_Working data_
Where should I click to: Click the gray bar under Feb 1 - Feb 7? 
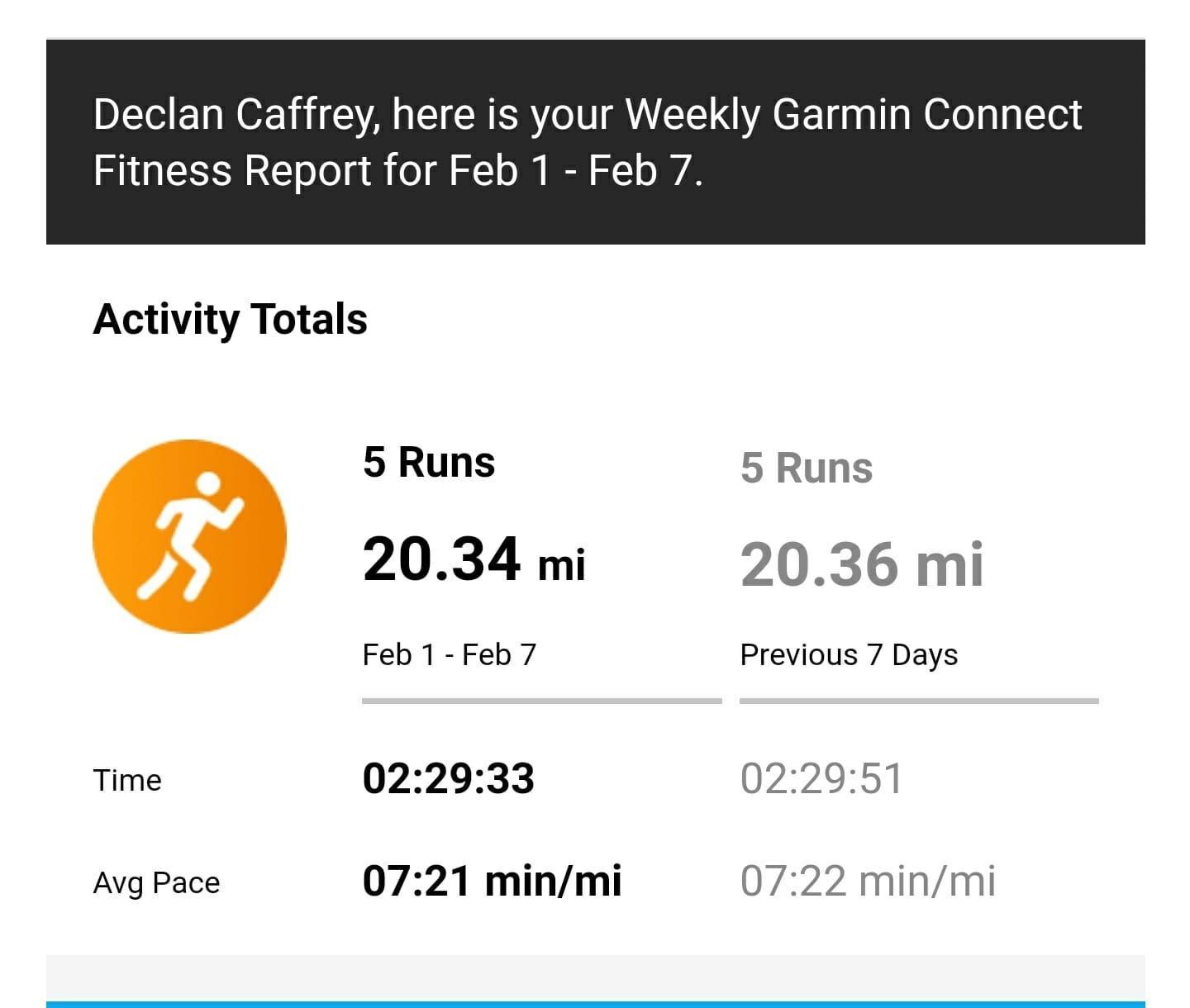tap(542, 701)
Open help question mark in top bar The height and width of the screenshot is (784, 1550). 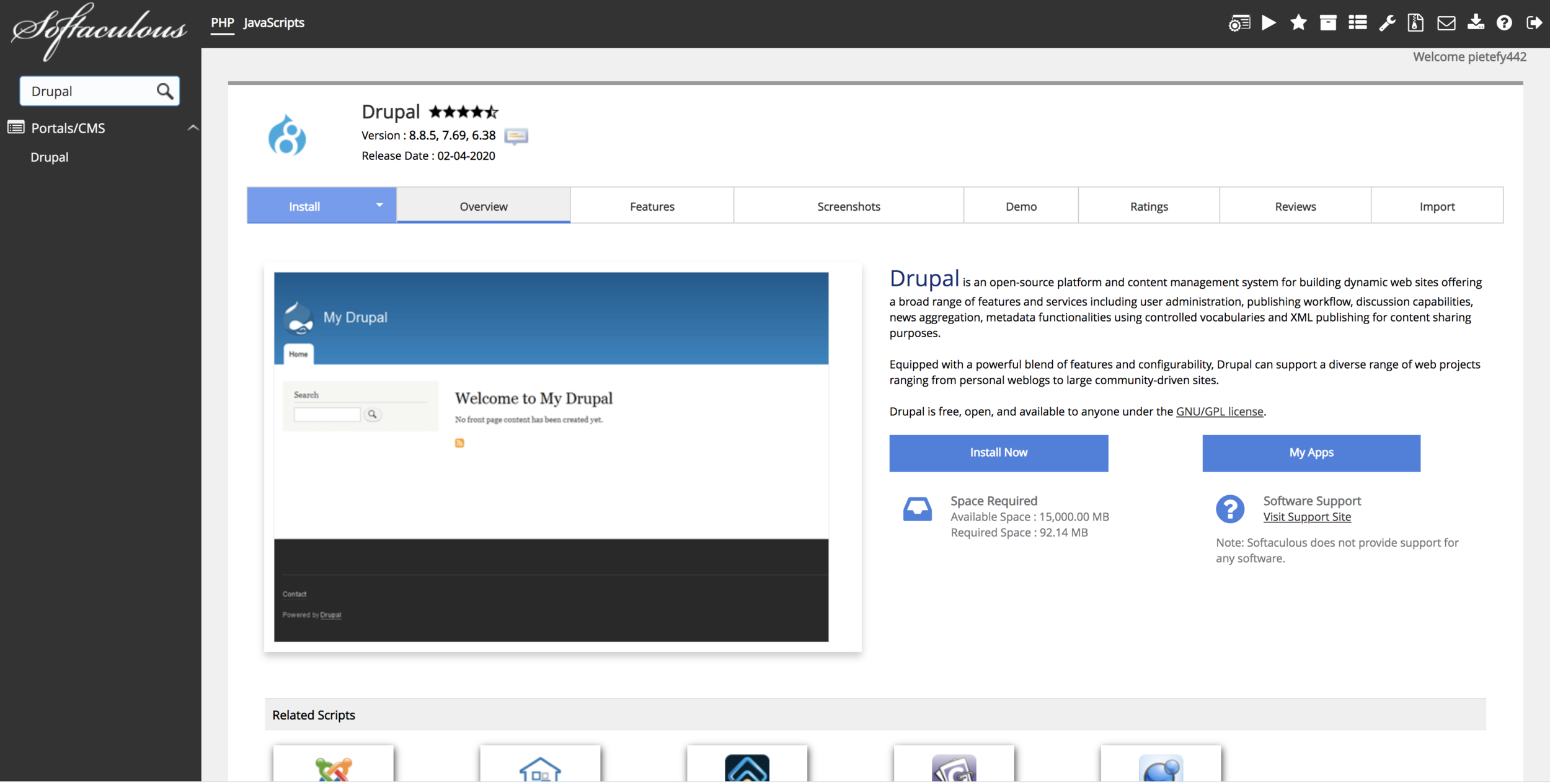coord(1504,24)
...
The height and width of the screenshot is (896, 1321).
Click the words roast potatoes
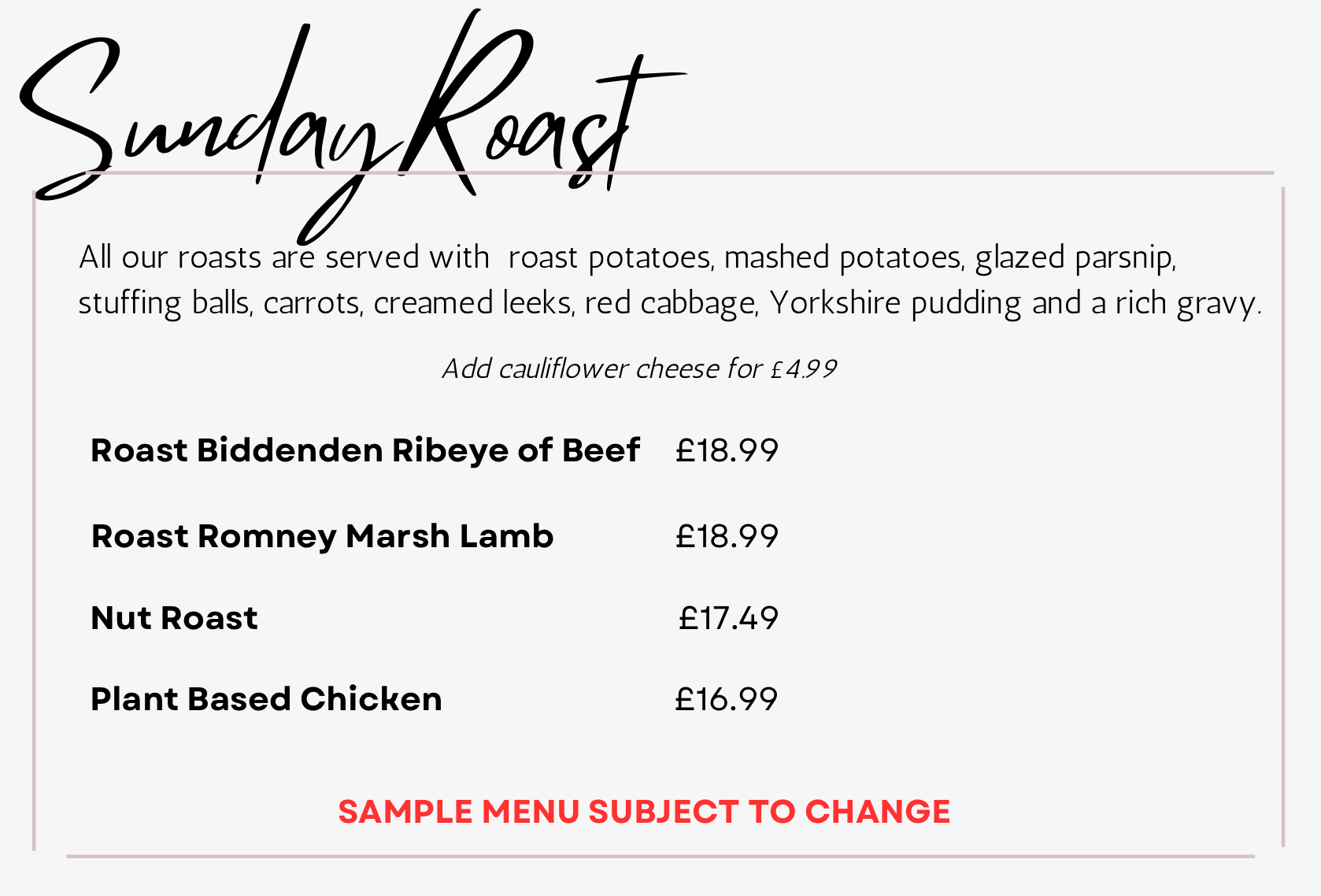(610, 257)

_Task requirements_
Count the lines in the entries above that contain the string "Click", matching case exactly. Give only the number.

_Written answer_
2